Waterfowling on the Chesapeake
Continuing the tradition
The two of us were crouched motionless in an Eastern Shore pit blind. Sweeping high over our heads were a half-dozen Canada geese, their heads twisting first one way then another as they eyeballed the six dozen goose decoys we had spread out before us in the harvested cornfield. For over two frigid hours since dawn, we had been trying to entice a flock to our set. Finally there was some interest.
They cruised swiftly past us well out of range, set their wings, banked, then came back again in a silent, slicing, descending glide. One of them honked out tentatively, and I answered with a mimicking toot on my goose call.
Another honked back, and I replied in kind again and again as their close formation broke up and the birds maneuvered to lose altitude. Black webbed feet extended down into position, and they committed to the approach.
The final seconds were so tense that time slowed while the birds’ dark silhouettes grew larger. When at last they were in certain range I called out to my partner, take ’em. Throwing back the blind’s concealing cover, we burst up into daylight. The flock instantly flared out, their powerful wings reaching for the sky.
Mounting my gun, I tracked the closest bird on my side of the group, swung ahead of it, and the old Fox 12 slammed back into my shoulder with recoil. The big bird flinched hard but didn’t go down.
My finger slid back to the second trigger and, squinting with concentration, I pulled in front of the goose again, this time a bit farther. The second shot connected solidly, and the bird collapsed.
As my peripheral senses cleared, I heard my friend Wilkie’s autoloader bang out a final shot that sent a bird on his side cartwheeling to the ground. Bingo! We had both scored. Exhilarated, grinning and congratulating each other, we secured our guns and climbed clumsily out of the blind to retrieve the prizes.
The Pleasures of the Hunt
Goose hunting on the Tidewater is an experience as classic as it is timeless. We had just bagged two of the same birds that were pursued by the Chesapeake’s first European immigrants some four centuries ago, and by much the same means
Our fellow hunters have repeated that tradition virtually unbroken over all the many years since then, and I doubt their enthusiasm and elation had been any less than ours.

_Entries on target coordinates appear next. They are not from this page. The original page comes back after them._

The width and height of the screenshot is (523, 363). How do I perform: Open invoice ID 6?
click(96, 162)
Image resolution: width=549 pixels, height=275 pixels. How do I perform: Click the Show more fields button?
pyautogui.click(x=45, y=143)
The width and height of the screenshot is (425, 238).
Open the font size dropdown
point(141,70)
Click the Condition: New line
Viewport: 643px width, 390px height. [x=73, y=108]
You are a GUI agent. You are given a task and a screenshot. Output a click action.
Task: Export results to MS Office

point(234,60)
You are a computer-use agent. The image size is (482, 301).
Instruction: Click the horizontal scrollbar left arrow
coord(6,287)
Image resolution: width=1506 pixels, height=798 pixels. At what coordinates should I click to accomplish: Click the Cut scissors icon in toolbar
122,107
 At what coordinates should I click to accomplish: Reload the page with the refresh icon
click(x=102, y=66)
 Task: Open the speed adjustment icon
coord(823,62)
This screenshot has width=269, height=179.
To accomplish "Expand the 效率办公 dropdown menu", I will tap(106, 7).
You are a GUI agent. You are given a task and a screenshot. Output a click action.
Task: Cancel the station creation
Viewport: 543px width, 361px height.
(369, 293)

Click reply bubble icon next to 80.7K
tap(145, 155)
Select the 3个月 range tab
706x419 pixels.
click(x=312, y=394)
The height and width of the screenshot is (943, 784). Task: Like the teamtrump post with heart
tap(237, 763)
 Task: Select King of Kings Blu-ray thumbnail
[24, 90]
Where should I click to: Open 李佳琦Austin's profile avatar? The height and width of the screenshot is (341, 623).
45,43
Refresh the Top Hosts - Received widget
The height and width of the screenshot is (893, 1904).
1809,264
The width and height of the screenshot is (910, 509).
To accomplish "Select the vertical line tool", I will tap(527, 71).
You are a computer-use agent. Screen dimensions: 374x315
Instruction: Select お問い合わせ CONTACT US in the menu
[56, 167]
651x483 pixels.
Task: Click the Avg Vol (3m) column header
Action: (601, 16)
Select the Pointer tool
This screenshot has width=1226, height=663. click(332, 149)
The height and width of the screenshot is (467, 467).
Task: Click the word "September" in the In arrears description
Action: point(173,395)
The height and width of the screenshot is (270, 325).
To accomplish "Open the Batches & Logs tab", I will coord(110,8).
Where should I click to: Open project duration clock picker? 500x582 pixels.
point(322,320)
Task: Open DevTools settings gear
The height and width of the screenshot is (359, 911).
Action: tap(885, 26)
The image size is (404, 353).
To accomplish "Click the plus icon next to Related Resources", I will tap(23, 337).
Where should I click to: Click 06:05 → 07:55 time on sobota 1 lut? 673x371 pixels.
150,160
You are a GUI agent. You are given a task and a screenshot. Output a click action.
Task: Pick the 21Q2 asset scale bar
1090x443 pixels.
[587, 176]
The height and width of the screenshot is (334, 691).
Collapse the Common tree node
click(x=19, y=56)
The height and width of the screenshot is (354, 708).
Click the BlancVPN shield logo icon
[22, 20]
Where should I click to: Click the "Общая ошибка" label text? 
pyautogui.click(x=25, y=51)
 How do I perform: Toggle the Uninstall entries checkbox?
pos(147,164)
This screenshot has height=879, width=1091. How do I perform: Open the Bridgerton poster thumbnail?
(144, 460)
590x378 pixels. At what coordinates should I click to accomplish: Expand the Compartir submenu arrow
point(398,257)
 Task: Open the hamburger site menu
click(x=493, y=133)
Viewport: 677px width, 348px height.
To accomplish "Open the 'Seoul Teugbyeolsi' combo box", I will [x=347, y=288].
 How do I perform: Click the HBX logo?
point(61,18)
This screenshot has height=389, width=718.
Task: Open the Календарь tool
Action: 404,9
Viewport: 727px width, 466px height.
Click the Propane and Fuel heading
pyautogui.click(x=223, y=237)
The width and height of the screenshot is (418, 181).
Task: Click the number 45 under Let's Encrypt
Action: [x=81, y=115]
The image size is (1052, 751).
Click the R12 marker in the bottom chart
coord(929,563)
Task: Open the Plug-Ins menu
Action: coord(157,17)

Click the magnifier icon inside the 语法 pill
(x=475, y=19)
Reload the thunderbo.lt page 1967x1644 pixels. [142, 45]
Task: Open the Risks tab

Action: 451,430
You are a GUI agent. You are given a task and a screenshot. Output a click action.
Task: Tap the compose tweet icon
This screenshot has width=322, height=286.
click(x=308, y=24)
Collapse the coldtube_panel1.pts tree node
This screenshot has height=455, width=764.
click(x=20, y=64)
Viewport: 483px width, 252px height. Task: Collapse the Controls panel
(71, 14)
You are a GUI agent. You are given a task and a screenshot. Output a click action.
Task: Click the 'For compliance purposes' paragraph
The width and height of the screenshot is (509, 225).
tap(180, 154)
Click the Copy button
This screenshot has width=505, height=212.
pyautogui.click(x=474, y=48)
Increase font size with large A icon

Dinner that evening would certainly reflect the heritage. The centerpiece would be goose breast medallions sautéed in butter, garlic and fresh rosemary with a gravy of mushrooms and chopped green onion. A good hearty red wine, wild rice, beans, winter squash and corn (of course) would round out the meal, along with a heavy loaf of crusty, country bread.
Afterwards, a good brandy would ease our hunting-weary muscles and cement this communion with our forefathers, reminding us more deeply of a time long ago on the Chesapeake, a time not so distant for our experience.